Copy out the data below. Leave nothing out and alter nothing.
──────── Records ────────
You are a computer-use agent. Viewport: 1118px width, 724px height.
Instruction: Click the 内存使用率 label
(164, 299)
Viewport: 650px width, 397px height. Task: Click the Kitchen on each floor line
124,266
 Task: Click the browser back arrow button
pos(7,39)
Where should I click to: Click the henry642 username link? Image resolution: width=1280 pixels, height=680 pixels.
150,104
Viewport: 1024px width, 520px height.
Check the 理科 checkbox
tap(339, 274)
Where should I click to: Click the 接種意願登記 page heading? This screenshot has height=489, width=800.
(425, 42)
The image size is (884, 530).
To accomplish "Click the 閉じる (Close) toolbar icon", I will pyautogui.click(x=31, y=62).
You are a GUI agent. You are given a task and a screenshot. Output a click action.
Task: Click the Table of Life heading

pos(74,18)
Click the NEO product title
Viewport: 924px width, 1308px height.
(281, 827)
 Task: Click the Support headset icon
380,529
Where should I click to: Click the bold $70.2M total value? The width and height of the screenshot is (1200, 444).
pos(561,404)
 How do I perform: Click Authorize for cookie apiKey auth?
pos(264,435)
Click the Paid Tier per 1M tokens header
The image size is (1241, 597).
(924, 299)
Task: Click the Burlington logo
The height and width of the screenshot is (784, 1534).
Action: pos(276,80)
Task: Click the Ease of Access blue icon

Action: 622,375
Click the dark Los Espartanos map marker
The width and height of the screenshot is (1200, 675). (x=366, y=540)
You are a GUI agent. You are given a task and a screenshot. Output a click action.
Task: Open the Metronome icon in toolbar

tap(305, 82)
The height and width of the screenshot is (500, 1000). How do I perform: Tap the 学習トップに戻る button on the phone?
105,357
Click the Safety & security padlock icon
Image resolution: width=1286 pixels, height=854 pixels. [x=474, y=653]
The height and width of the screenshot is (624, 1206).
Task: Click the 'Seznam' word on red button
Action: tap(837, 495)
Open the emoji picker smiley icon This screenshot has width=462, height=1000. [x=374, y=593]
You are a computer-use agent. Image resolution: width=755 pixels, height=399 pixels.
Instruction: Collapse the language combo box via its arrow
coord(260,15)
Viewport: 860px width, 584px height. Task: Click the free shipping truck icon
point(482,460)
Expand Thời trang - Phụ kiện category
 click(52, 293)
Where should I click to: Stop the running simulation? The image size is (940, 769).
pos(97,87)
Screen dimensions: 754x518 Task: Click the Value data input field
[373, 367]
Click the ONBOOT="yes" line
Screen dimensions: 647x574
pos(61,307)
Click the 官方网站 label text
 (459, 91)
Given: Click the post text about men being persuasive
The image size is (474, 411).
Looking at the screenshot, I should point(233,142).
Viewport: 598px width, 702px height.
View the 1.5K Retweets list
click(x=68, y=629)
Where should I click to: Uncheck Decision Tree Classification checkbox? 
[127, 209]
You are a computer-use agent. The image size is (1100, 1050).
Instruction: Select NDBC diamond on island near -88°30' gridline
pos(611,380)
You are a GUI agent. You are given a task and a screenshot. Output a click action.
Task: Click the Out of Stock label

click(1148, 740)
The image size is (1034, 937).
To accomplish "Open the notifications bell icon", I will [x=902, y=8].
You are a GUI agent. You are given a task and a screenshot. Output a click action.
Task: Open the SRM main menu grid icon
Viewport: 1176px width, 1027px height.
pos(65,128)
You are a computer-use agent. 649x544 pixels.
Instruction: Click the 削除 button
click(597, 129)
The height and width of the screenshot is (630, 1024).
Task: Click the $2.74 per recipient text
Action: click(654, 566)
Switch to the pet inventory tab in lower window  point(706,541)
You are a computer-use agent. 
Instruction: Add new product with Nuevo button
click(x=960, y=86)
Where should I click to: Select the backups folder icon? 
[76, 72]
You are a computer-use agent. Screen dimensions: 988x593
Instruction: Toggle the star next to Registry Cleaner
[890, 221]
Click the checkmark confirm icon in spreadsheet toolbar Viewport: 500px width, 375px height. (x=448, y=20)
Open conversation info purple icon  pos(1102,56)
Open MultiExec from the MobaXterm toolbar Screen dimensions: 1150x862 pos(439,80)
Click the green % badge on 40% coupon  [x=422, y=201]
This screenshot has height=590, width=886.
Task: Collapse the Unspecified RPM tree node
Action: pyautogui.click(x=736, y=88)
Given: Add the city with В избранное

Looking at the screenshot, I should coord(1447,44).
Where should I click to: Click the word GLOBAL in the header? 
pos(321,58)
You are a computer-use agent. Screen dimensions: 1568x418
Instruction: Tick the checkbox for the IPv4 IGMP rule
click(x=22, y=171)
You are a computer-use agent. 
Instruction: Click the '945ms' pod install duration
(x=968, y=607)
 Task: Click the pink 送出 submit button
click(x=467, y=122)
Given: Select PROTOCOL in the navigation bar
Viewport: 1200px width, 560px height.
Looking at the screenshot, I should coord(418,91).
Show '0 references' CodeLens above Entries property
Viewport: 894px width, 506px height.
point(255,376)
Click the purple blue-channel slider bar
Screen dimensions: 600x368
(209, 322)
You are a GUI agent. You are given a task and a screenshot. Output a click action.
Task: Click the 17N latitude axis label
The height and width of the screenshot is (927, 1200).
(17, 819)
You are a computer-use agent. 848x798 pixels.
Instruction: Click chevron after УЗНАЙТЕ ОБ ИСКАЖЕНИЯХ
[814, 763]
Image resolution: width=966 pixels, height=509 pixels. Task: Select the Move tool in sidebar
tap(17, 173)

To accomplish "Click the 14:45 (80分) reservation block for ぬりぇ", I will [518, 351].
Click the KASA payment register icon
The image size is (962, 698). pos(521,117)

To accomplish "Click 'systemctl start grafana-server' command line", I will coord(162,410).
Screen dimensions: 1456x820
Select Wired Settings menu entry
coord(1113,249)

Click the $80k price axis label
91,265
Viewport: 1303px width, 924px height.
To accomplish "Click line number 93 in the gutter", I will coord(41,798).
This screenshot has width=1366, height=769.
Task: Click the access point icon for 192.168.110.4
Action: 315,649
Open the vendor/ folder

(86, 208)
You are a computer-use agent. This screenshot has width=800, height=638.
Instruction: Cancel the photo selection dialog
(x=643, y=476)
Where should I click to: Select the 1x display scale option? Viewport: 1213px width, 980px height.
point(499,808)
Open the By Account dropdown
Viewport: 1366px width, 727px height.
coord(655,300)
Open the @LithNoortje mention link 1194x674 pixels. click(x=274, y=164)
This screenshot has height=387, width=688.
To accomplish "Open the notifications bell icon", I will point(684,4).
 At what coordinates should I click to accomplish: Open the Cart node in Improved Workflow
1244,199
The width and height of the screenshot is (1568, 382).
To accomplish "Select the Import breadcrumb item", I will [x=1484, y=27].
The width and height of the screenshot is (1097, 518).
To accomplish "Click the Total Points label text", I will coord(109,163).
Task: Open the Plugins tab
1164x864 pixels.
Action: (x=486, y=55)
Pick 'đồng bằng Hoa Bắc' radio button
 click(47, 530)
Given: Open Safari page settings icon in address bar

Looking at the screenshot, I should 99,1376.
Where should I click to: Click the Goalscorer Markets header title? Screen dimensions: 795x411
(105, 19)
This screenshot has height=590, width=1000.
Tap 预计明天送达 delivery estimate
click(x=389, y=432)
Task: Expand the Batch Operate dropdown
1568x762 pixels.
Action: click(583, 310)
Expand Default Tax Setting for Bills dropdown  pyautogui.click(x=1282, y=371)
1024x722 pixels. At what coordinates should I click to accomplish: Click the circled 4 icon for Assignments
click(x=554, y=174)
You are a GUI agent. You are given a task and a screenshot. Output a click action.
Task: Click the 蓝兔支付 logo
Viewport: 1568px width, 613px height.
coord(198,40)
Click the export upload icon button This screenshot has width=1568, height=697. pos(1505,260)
────────
**Result of this exercise:**
You are a computer-use agent. Viewport: 1118px width, 724px height.
Instruction: Click the 内存使用率 label
(164, 299)
Viewport: 650px width, 397px height. Task: Click the Kitchen on each floor line
124,266
 Task: Click the browser back arrow button
pos(7,39)
Where should I click to: Click the henry642 username link? Image resolution: width=1280 pixels, height=680 pixels.
150,104
Viewport: 1024px width, 520px height.
Check the 理科 checkbox
tap(339, 274)
Where should I click to: Click the 接種意願登記 page heading? This screenshot has height=489, width=800.
(425, 42)
The image size is (884, 530).
To accomplish "Click the 閉じる (Close) toolbar icon", I will pyautogui.click(x=31, y=62).
You are a GUI agent. You are given a task and a screenshot. Output a click action.
Task: Click the Table of Life heading

pos(74,18)
Click the NEO product title
Viewport: 924px width, 1308px height.
(281, 827)
 Task: Click the Support headset icon
380,529
Where should I click to: Click the bold $70.2M total value? The width and height of the screenshot is (1200, 444).
pos(561,404)
 How do I perform: Click Authorize for cookie apiKey auth?
pos(264,435)
Click the Paid Tier per 1M tokens header
The image size is (1241, 597).
(924, 299)
Task: Click the Burlington logo
The height and width of the screenshot is (784, 1534).
Action: pos(276,80)
Task: Click the Ease of Access blue icon

Action: 622,375
Click the dark Los Espartanos map marker
The width and height of the screenshot is (1200, 675). (x=366, y=540)
You are a GUI agent. You are given a task and a screenshot. Output a click action.
Task: Open the Metronome icon in toolbar

tap(305, 82)
The height and width of the screenshot is (500, 1000). How do I perform: Tap the 学習トップに戻る button on the phone?
105,357
Click the Safety & security padlock icon
Image resolution: width=1286 pixels, height=854 pixels. [x=474, y=653]
The height and width of the screenshot is (624, 1206).
Task: Click the 'Seznam' word on red button
Action: tap(837, 495)
Open the emoji picker smiley icon This screenshot has width=462, height=1000. [x=374, y=593]
You are a computer-use agent. Image resolution: width=755 pixels, height=399 pixels.
Instruction: Collapse the language combo box via its arrow
coord(260,15)
Viewport: 860px width, 584px height. Task: Click the free shipping truck icon
point(482,460)
Expand Thời trang - Phụ kiện category
 click(52, 293)
Where should I click to: Stop the running simulation? The image size is (940, 769).
pos(97,87)
Screen dimensions: 754x518 Task: Click the Value data input field
[373, 367]
Click the ONBOOT="yes" line
Screen dimensions: 647x574
pos(61,307)
Click the 官方网站 label text
 (459, 91)
Given: Click the post text about men being persuasive
The image size is (474, 411).
Looking at the screenshot, I should point(233,142).
Viewport: 598px width, 702px height.
View the 1.5K Retweets list
click(x=68, y=629)
Where should I click to: Uncheck Decision Tree Classification checkbox? 
[127, 209]
You are a computer-use agent. The image size is (1100, 1050).
Instruction: Select NDBC diamond on island near -88°30' gridline
pos(611,380)
You are a GUI agent. You are given a task and a screenshot. Output a click action.
Task: Click the Out of Stock label

click(1148, 740)
The image size is (1034, 937).
To accomplish "Open the notifications bell icon", I will [x=902, y=8].
You are a GUI agent. You are given a task and a screenshot. Output a click action.
Task: Open the SRM main menu grid icon
Viewport: 1176px width, 1027px height.
pos(65,128)
You are a computer-use agent. 649x544 pixels.
Instruction: Click the 削除 button
click(597, 129)
The height and width of the screenshot is (630, 1024).
Task: Click the $2.74 per recipient text
Action: click(654, 566)
Switch to the pet inventory tab in lower window  point(706,541)
You are a computer-use agent. 
Instruction: Add new product with Nuevo button
click(x=960, y=86)
Where should I click to: Select the backups folder icon? 
[76, 72]
You are a computer-use agent. Screen dimensions: 988x593
Instruction: Toggle the star next to Registry Cleaner
[890, 221]
Click the checkmark confirm icon in spreadsheet toolbar Viewport: 500px width, 375px height. (x=448, y=20)
Open conversation info purple icon  pos(1102,56)
Open MultiExec from the MobaXterm toolbar Screen dimensions: 1150x862 pos(439,80)
Click the green % badge on 40% coupon  [x=422, y=201]
This screenshot has height=590, width=886.
Task: Collapse the Unspecified RPM tree node
Action: pyautogui.click(x=736, y=88)
Given: Add the city with В избранное

Looking at the screenshot, I should coord(1447,44).
Where should I click to: Click the word GLOBAL in the header? 
pos(321,58)
You are a computer-use agent. Screen dimensions: 1568x418
Instruction: Tick the checkbox for the IPv4 IGMP rule
click(x=22, y=171)
You are a computer-use agent. 
Instruction: Click the '945ms' pod install duration
(x=968, y=607)
 Task: Click the pink 送出 submit button
click(x=467, y=122)
Given: Select PROTOCOL in the navigation bar
Viewport: 1200px width, 560px height.
Looking at the screenshot, I should coord(418,91).
Show '0 references' CodeLens above Entries property
Viewport: 894px width, 506px height.
point(255,376)
Click the purple blue-channel slider bar
Screen dimensions: 600x368
(209, 322)
You are a GUI agent. You are given a task and a screenshot. Output a click action.
Task: Click the 17N latitude axis label
The height and width of the screenshot is (927, 1200).
(17, 819)
You are a computer-use agent. 848x798 pixels.
Instruction: Click chevron after УЗНАЙТЕ ОБ ИСКАЖЕНИЯХ
[814, 763]
Image resolution: width=966 pixels, height=509 pixels. Task: Select the Move tool in sidebar
tap(17, 173)

To accomplish "Click the 14:45 (80分) reservation block for ぬりぇ", I will [518, 351].
Click the KASA payment register icon
The image size is (962, 698). pos(521,117)

To accomplish "Click 'systemctl start grafana-server' command line", I will coord(162,410).
Screen dimensions: 1456x820
Select Wired Settings menu entry
coord(1113,249)

Click the $80k price axis label
91,265
Viewport: 1303px width, 924px height.
To accomplish "Click line number 93 in the gutter", I will coord(41,798).
This screenshot has width=1366, height=769.
Task: Click the access point icon for 192.168.110.4
Action: 315,649
Open the vendor/ folder

(86, 208)
You are a computer-use agent. This screenshot has width=800, height=638.
Instruction: Cancel the photo selection dialog
(x=643, y=476)
Where should I click to: Select the 1x display scale option? Viewport: 1213px width, 980px height.
point(499,808)
Open the By Account dropdown
Viewport: 1366px width, 727px height.
coord(655,300)
Open the @LithNoortje mention link 1194x674 pixels. click(x=274, y=164)
This screenshot has height=387, width=688.
To accomplish "Open the notifications bell icon", I will point(684,4).
 At what coordinates should I click to accomplish: Open the Cart node in Improved Workflow
1244,199
The width and height of the screenshot is (1568, 382).
To accomplish "Select the Import breadcrumb item", I will [x=1484, y=27].
The width and height of the screenshot is (1097, 518).
To accomplish "Click the Total Points label text", I will coord(109,163).
Task: Open the Plugins tab
1164x864 pixels.
Action: (x=486, y=55)
Pick 'đồng bằng Hoa Bắc' radio button
 click(47, 530)
Given: Open Safari page settings icon in address bar

Looking at the screenshot, I should 99,1376.
Where should I click to: Click the Goalscorer Markets header title? Screen dimensions: 795x411
(105, 19)
This screenshot has height=590, width=1000.
Tap 预计明天送达 delivery estimate
click(x=389, y=432)
Task: Expand the Batch Operate dropdown
1568x762 pixels.
Action: click(583, 310)
Expand Default Tax Setting for Bills dropdown  pyautogui.click(x=1282, y=371)
1024x722 pixels. At what coordinates should I click to accomplish: Click the circled 4 icon for Assignments
click(x=554, y=174)
You are a GUI agent. You are given a task and a screenshot. Output a click action.
Task: Click the 蓝兔支付 logo
Viewport: 1568px width, 613px height.
coord(198,40)
Click the export upload icon button This screenshot has width=1568, height=697. pos(1505,260)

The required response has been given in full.